WRITTEN EXERCISE: Convert the lines running from the one containing "You are a computer-use agent." through the end of the items into a JSON list of strings, one string per line, with blank lines omitted. Leave the pictures out of your answer.

SOURCE DATA:
--- Begin ---

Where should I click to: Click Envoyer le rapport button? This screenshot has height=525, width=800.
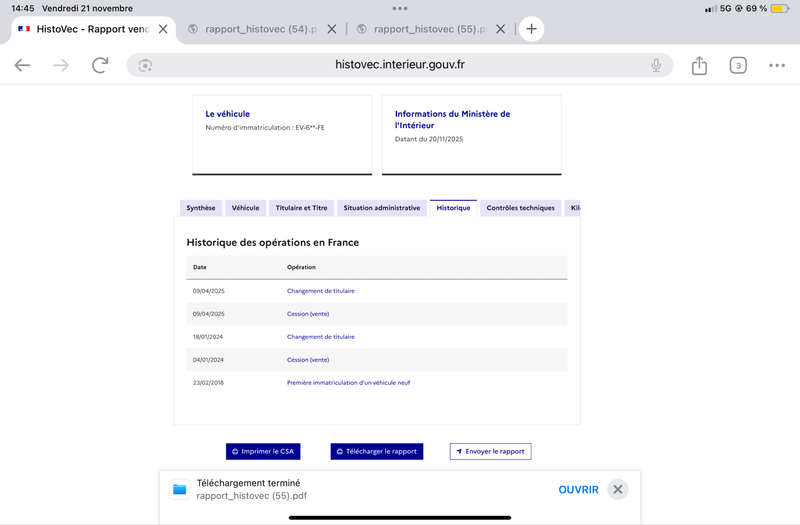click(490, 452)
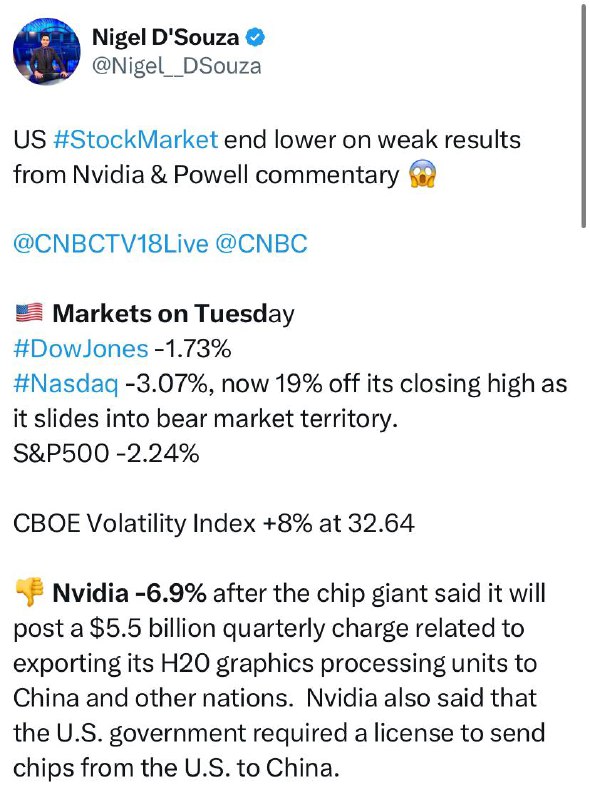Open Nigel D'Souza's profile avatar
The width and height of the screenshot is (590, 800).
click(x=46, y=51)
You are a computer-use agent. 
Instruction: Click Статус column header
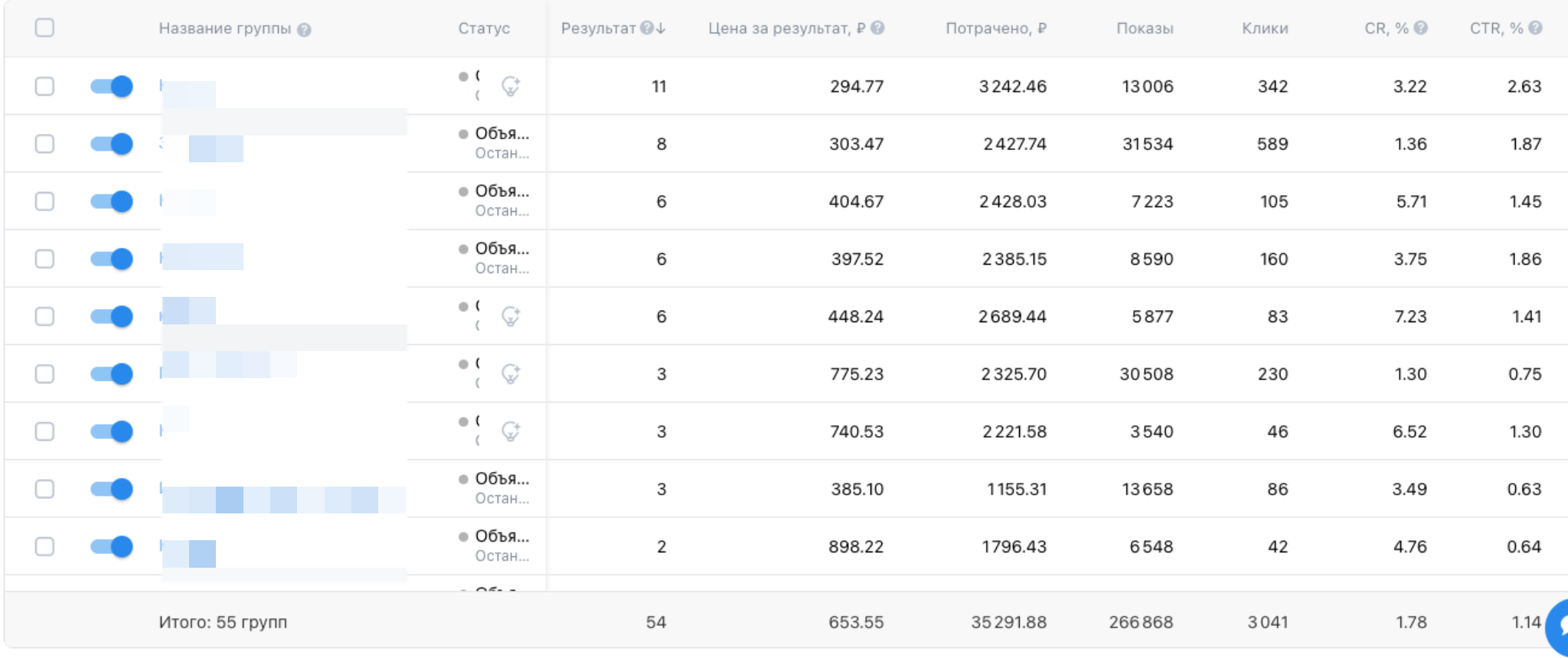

--- End ---

OUTPUT:
[
  "You are a computer-use agent. ",
  "Instruction: Click Статус column header"
]